巨人上原の生き様「励みになってくれたのなら…」グラウンド内外で模範に

 巨人・上原浩治投手が20日、21年間の現役生活に終止符を打った。投手として試合で活躍を続けたのはもちろんだが、野球人として、そして人として周囲の模範となった。

 都内で行われた引退会見では号泣。「もうちょっとやりたかったという、そういう思いです」と、未練ものぞかせた。ただ2軍でも結果を出せず、「8月、9月になると、チームは首位争いをする状況になる。(その時期に)自分がこういう会見をするのは違うと思ったので、それなら早く終わろうと思いました」と、チームへの思いを優先した。

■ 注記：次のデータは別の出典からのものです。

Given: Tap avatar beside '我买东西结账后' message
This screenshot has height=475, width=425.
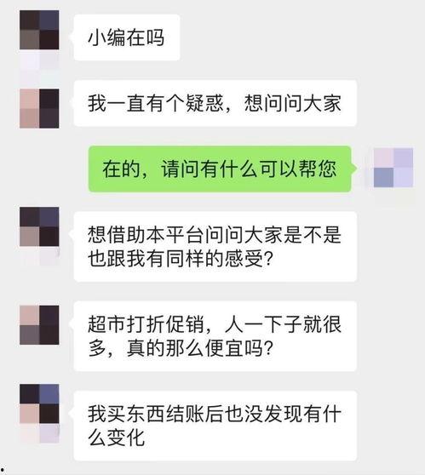Looking at the screenshot, I should tap(39, 403).
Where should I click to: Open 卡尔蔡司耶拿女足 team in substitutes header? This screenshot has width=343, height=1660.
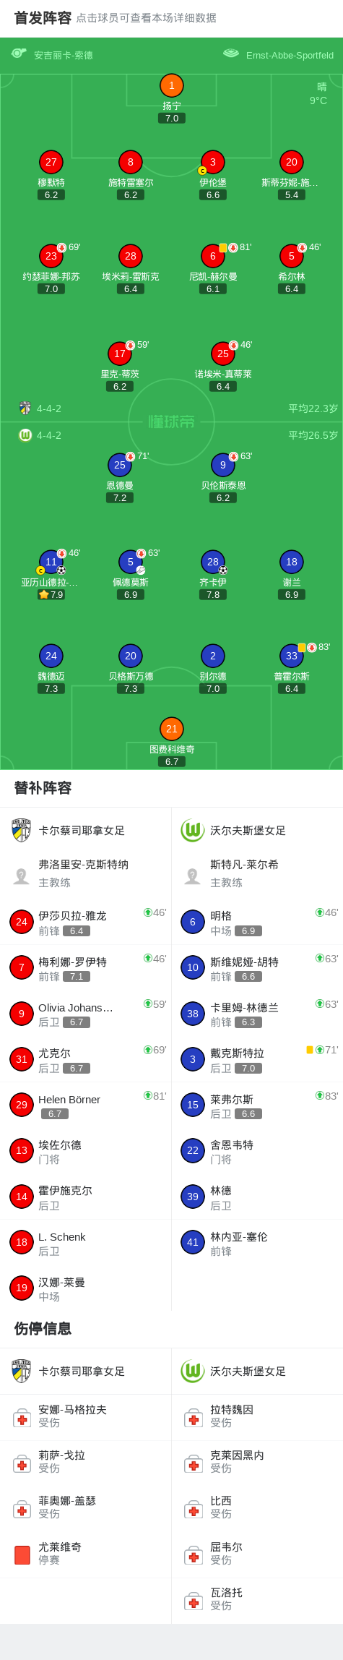tap(82, 831)
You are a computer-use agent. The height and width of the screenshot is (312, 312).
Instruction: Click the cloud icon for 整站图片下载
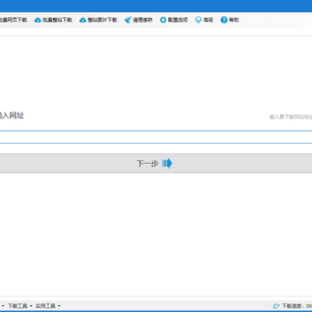click(83, 20)
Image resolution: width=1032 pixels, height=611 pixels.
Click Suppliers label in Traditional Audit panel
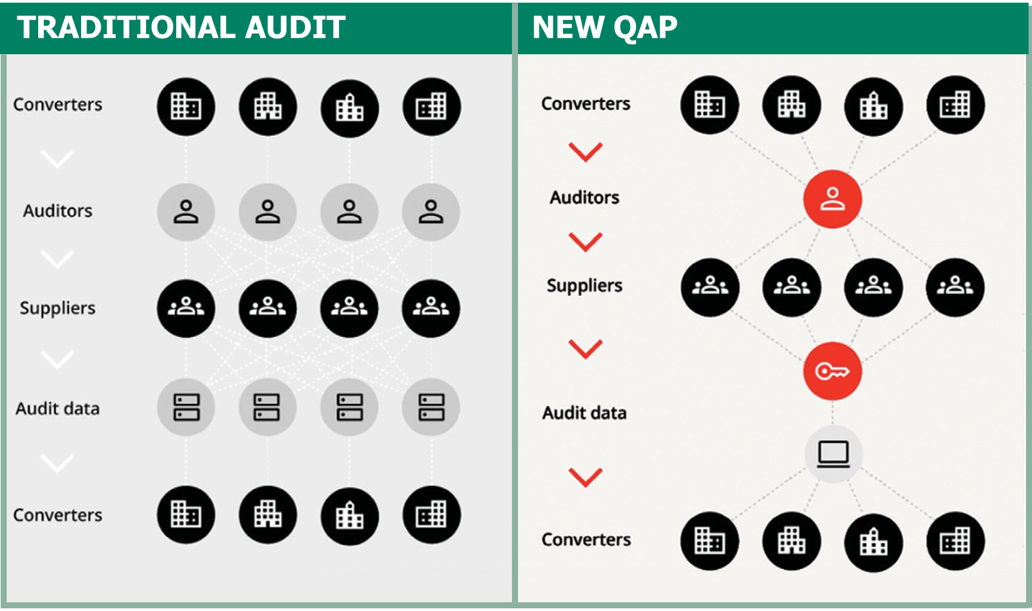click(x=58, y=308)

 東海大仰星では控え投手。一浪して大体大に入学した。“雑草魂”を座右の銘に超一流への道を駆け上がったが、野球に取り組む姿勢、グラウンド外での行動は後輩の模範となった。

 昨年3月に上原が復帰後、その後ろ姿を見てきた菅野が「財産になった。ちょっとでも受け継いで、もっと近づいていきたい」と言えば、山口も「練習をやることに対して、妥協しない。見せてもらった」と、尊敬の念を口にした。

 上原が残した伝統はグラウンド内だけではない。巨人は被災地支援や骨髄バンクへの登録活動、選手による病院慰問など社会貢献活動に積極的だが、球団とともに先導したひとりが上原だった。

 06年、上原は自ら骨髄バンクに登録し、世間にPR。現在は菅野が受け継いでいる東海大学医学部付属病院への慰問も上原が率先して行い、主力選手がトナカイのぬいぐるみを着て闘病中の子供たちを勇気づけることが恒例行事となった。

 引退会見では「病気の子供さんたち、苦境に立たされている方へのメッセージになったのではないか」と問われ、きっぱり言った。

 「手を抜いて投げたことはないですし、今年に限っても若い選手たちと一緒に練習もした。抜いて練習をしたこともなかったので。そういう姿を見て励みになってくれたのならうれしい」。多くの夢を与え、プロとしての姿を示し続けた21年間だった。